Actividades interesantísimas a las que me dedico estos días:

- Resfriarme y morir. Bueno, resfriarme y respirar fatal.

- Dormirme por los rincones. Decirle al Señor Alto, muy dispuesta, “vamos a no-sé-dónde”, y luego quedarme sopa mientras él sube a por la chaqueta y las llaves.

- Leer tebeos y novelas de crímenes, pero en dosis mínimas, tan cortas que a veces se me olvida quién se ha muerto ya y quién es el sospechoso filonazi y/o psicótico. La culpa es de ellos. Deberían llevar etiquetas identificativas.

- Ahogarme al tratar de pintarme las uñas de los pies. Esto, para el capítulo “formas  indignas de perder el conocimiento en el hogar”.

- Mirar con preocupación lo mal que me está creciendo el pelo, así, a manchones. De las canas ni hablo.

- Ahuyentar chihuahuas, que son tantos y tan repetitivos, sin hacer ni caso de sus ojos de reproche.

- No encontrar el teléfono jamás.

- Preparar las pastillas del día y pensar todo el rato que me equivoco, porque son muchas, y en cualquier momento voy a empezar a recitar odas a la patria en lengua albanesa. Darme cuenta siempre a última hora de que se me está acabando tal medicamento, agobiarme, mirar las farmacias de guardia. Pensar que necesito un botiquín más grande, de unos cincuenta litros de capacidad o así. Con ruedas.

- Comprobar que vuelvo a tener tobillos. Tomarme la tensión. Odiar la comida sin sal y el café de mentira.
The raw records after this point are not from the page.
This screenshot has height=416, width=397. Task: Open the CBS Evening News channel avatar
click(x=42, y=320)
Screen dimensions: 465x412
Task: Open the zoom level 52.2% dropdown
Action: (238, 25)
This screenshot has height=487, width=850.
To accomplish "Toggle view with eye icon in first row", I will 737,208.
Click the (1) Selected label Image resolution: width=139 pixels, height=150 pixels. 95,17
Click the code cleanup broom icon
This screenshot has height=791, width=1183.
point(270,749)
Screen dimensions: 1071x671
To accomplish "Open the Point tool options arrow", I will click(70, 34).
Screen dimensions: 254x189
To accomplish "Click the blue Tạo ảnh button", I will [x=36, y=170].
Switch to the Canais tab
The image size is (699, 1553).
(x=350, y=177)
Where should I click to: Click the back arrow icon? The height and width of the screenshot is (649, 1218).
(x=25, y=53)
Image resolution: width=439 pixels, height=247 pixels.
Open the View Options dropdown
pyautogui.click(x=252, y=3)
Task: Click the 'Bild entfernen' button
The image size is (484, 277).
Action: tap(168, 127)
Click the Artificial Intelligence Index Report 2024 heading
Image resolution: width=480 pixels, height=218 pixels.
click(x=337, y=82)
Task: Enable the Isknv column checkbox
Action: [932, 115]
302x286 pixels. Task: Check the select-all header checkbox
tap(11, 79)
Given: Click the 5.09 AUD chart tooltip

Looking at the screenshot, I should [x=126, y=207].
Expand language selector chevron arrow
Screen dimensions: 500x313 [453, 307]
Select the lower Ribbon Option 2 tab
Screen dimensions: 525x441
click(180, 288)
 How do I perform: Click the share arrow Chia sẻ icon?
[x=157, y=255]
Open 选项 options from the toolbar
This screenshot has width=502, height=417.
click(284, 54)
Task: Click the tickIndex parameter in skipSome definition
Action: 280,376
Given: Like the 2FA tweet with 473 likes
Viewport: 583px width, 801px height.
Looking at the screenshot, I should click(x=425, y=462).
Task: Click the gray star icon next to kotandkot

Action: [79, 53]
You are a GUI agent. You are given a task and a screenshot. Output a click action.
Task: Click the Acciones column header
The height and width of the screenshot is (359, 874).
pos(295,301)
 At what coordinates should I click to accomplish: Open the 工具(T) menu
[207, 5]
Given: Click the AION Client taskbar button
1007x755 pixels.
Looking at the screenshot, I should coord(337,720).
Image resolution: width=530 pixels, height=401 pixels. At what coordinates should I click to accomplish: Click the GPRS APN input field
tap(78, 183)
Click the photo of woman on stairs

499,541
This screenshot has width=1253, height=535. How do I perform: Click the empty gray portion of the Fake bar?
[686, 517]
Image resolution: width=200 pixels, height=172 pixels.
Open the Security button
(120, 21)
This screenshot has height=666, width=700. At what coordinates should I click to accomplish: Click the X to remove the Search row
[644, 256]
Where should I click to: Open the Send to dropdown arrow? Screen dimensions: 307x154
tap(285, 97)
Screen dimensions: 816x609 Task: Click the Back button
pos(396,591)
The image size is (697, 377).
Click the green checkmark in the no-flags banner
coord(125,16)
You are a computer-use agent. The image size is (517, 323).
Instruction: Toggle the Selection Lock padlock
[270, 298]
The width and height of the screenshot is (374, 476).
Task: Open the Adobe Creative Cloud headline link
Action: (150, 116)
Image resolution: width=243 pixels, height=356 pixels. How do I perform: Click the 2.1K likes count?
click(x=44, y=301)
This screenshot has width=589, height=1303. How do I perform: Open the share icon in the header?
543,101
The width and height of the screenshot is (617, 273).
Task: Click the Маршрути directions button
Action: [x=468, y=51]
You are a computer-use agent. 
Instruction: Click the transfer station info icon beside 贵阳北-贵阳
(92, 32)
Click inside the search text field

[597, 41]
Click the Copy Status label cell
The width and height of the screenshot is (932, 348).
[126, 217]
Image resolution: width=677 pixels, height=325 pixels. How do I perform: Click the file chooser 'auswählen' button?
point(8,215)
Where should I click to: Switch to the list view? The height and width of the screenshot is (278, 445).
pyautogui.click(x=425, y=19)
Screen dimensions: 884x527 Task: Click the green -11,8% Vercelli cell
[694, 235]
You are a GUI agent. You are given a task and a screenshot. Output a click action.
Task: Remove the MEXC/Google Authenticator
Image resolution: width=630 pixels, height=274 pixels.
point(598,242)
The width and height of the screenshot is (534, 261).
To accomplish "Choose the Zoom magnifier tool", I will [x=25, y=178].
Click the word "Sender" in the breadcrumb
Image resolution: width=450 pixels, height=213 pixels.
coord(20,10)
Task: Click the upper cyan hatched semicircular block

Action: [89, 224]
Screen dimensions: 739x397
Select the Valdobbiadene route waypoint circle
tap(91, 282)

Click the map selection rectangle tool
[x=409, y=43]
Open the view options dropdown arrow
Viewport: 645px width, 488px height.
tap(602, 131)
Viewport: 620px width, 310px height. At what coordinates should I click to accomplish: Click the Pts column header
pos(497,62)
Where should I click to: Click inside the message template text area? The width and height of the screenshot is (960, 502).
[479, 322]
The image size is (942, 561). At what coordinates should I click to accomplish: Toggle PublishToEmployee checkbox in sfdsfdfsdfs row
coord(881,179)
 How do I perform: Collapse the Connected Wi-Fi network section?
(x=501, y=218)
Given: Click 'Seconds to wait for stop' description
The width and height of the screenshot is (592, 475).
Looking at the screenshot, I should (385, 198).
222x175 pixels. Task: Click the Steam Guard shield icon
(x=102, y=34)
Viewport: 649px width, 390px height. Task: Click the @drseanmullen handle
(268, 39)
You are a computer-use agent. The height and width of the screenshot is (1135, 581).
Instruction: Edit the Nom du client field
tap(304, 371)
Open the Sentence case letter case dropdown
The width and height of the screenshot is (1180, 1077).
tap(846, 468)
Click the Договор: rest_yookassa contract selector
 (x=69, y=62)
- Probar modos nuevos de atarme el pañuelo con la ingenua pretensión de que no se note tanto la cara de torta que tengo. El método tradicional (conocido también como “doña Rogelia”, vamos, el nudo bajo la barbilla en vez de atrás, en la nuca) va ganando puntos. Pena que resulte poco estiloso y una sea medio fashion victim.

- Hacer planes para la semana que viene tipo “el lunes tengo hospital, el martes también, el miércoles libro, el jueves otra vez, ¿será en ayunas lo del jueves?”.

- Hablarle a la tele con odio. Decirle “Por supuesto que me puedo perder semejante mierda”, o “¡Pena de muerte, pena de muerte a todos!”.